Dataset entries:
· · ·
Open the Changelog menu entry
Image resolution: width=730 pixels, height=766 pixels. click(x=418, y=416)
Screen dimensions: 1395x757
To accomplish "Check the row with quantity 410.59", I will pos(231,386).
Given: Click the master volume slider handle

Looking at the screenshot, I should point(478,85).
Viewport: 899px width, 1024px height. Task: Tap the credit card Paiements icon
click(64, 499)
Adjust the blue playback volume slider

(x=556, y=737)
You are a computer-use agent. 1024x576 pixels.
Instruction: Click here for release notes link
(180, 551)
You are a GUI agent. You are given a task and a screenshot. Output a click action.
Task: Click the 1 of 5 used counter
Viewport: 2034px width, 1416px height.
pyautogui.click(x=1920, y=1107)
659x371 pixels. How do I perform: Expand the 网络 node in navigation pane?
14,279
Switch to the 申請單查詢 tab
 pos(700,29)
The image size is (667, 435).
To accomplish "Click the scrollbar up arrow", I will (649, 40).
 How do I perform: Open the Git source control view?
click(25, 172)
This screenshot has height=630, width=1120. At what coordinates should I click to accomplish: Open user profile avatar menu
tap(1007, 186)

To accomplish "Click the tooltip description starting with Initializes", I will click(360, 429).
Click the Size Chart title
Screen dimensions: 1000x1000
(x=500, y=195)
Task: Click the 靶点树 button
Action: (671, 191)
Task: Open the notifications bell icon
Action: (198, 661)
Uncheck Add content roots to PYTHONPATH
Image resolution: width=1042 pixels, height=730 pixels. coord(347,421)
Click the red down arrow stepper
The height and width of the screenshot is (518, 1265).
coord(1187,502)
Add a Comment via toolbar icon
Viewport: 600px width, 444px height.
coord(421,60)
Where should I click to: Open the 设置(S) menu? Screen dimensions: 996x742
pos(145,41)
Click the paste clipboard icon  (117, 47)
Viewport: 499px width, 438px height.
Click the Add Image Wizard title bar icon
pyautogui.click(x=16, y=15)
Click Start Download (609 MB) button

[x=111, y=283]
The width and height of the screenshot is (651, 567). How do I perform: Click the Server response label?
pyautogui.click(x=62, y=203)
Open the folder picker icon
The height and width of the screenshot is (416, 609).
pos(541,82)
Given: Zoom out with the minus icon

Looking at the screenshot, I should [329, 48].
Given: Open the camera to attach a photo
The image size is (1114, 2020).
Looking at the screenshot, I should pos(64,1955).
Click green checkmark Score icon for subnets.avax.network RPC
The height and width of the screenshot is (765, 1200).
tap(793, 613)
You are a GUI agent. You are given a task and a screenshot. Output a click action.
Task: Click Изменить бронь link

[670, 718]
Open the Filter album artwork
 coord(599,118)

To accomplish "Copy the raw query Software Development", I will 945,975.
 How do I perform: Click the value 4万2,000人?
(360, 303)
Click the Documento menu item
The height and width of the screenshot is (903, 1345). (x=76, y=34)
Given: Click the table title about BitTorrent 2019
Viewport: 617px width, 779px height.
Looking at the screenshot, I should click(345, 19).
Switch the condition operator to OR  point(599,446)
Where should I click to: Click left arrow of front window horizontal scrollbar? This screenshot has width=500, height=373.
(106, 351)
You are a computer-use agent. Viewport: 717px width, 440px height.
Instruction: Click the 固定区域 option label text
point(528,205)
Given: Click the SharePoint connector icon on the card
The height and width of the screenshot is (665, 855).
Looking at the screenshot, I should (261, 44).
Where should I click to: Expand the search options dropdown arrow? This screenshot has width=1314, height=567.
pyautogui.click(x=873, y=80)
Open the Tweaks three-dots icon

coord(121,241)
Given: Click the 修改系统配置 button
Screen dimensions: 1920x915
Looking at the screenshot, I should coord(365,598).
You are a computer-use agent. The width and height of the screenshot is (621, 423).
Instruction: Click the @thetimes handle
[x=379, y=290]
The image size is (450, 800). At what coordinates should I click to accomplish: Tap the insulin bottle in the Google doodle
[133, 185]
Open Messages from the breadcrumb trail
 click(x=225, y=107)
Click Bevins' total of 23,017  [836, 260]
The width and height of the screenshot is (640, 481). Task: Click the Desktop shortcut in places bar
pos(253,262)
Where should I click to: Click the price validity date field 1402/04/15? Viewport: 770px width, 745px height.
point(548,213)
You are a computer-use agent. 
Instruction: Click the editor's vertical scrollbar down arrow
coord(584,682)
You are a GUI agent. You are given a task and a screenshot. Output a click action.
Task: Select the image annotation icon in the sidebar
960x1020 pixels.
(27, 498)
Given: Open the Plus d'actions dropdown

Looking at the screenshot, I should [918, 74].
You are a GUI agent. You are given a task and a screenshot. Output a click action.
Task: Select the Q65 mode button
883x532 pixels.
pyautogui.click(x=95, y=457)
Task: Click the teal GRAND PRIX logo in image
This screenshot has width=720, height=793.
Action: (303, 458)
· · ·
■ Exercise description: Transcribe the records. Keep every word exactly as it stands.

■ Result:
Open the Changelog menu entry
Image resolution: width=730 pixels, height=766 pixels. click(x=418, y=416)
Screen dimensions: 1395x757
To accomplish "Check the row with quantity 410.59", I will pos(231,386).
Given: Click the master volume slider handle

Looking at the screenshot, I should point(478,85).
Viewport: 899px width, 1024px height. Task: Tap the credit card Paiements icon
click(64, 499)
Adjust the blue playback volume slider

(x=556, y=737)
You are a computer-use agent. 1024x576 pixels.
Instruction: Click here for release notes link
(180, 551)
You are a GUI agent. You are given a task and a screenshot. Output a click action.
Task: Click the 1 of 5 used counter
Viewport: 2034px width, 1416px height.
pyautogui.click(x=1920, y=1107)
659x371 pixels. How do I perform: Expand the 网络 node in navigation pane?
14,279
Switch to the 申請單查詢 tab
 pos(700,29)
The image size is (667, 435).
To accomplish "Click the scrollbar up arrow", I will (649, 40).
 How do I perform: Open the Git source control view?
click(25, 172)
This screenshot has height=630, width=1120. At what coordinates should I click to accomplish: Open user profile avatar menu
tap(1007, 186)

To accomplish "Click the tooltip description starting with Initializes", I will click(360, 429).
Click the Size Chart title
Screen dimensions: 1000x1000
(x=500, y=195)
Task: Click the 靶点树 button
Action: (671, 191)
Task: Open the notifications bell icon
Action: (198, 661)
Uncheck Add content roots to PYTHONPATH
Image resolution: width=1042 pixels, height=730 pixels. coord(347,421)
Click the red down arrow stepper
The height and width of the screenshot is (518, 1265).
coord(1187,502)
Add a Comment via toolbar icon
Viewport: 600px width, 444px height.
coord(421,60)
Where should I click to: Open the 设置(S) menu? Screen dimensions: 996x742
pos(145,41)
Click the paste clipboard icon  (117, 47)
Viewport: 499px width, 438px height.
Click the Add Image Wizard title bar icon
pyautogui.click(x=16, y=15)
Click Start Download (609 MB) button

[x=111, y=283]
The width and height of the screenshot is (651, 567). How do I perform: Click the Server response label?
pyautogui.click(x=62, y=203)
Open the folder picker icon
The height and width of the screenshot is (416, 609).
pos(541,82)
Given: Zoom out with the minus icon

Looking at the screenshot, I should [329, 48].
Given: Open the camera to attach a photo
The image size is (1114, 2020).
Looking at the screenshot, I should pos(64,1955).
Click green checkmark Score icon for subnets.avax.network RPC
The height and width of the screenshot is (765, 1200).
tap(793, 613)
You are a GUI agent. You are given a task and a screenshot. Output a click action.
Task: Click Изменить бронь link

[670, 718]
Open the Filter album artwork
 coord(599,118)

To accomplish "Copy the raw query Software Development", I will 945,975.
 How do I perform: Click the value 4万2,000人?
(360, 303)
Click the Documento menu item
The height and width of the screenshot is (903, 1345). (x=76, y=34)
Given: Click the table title about BitTorrent 2019
Viewport: 617px width, 779px height.
Looking at the screenshot, I should click(345, 19).
Switch the condition operator to OR  point(599,446)
Where should I click to: Click left arrow of front window horizontal scrollbar? This screenshot has width=500, height=373.
(106, 351)
You are a computer-use agent. Viewport: 717px width, 440px height.
Instruction: Click the 固定区域 option label text
point(528,205)
Given: Click the SharePoint connector icon on the card
The height and width of the screenshot is (665, 855).
Looking at the screenshot, I should (261, 44).
Where should I click to: Expand the search options dropdown arrow? This screenshot has width=1314, height=567.
pyautogui.click(x=873, y=80)
Open the Tweaks three-dots icon

coord(121,241)
Given: Click the 修改系统配置 button
Screen dimensions: 1920x915
Looking at the screenshot, I should coord(365,598).
You are a computer-use agent. The width and height of the screenshot is (621, 423).
Instruction: Click the @thetimes handle
[x=379, y=290]
The image size is (450, 800). At what coordinates should I click to accomplish: Tap the insulin bottle in the Google doodle
[133, 185]
Open Messages from the breadcrumb trail
 click(x=225, y=107)
Click Bevins' total of 23,017  [836, 260]
The width and height of the screenshot is (640, 481). Task: Click the Desktop shortcut in places bar
pos(253,262)
Where should I click to: Click the price validity date field 1402/04/15? Viewport: 770px width, 745px height.
point(548,213)
You are a computer-use agent. 
Instruction: Click the editor's vertical scrollbar down arrow
coord(584,682)
You are a GUI agent. You are given a task and a screenshot. Output a click action.
Task: Select the image annotation icon in the sidebar
960x1020 pixels.
(27, 498)
Given: Open the Plus d'actions dropdown

Looking at the screenshot, I should [918, 74].
You are a GUI agent. You are given a task and a screenshot. Output a click action.
Task: Select the Q65 mode button
883x532 pixels.
pyautogui.click(x=95, y=457)
Task: Click the teal GRAND PRIX logo in image
This screenshot has width=720, height=793.
Action: (303, 458)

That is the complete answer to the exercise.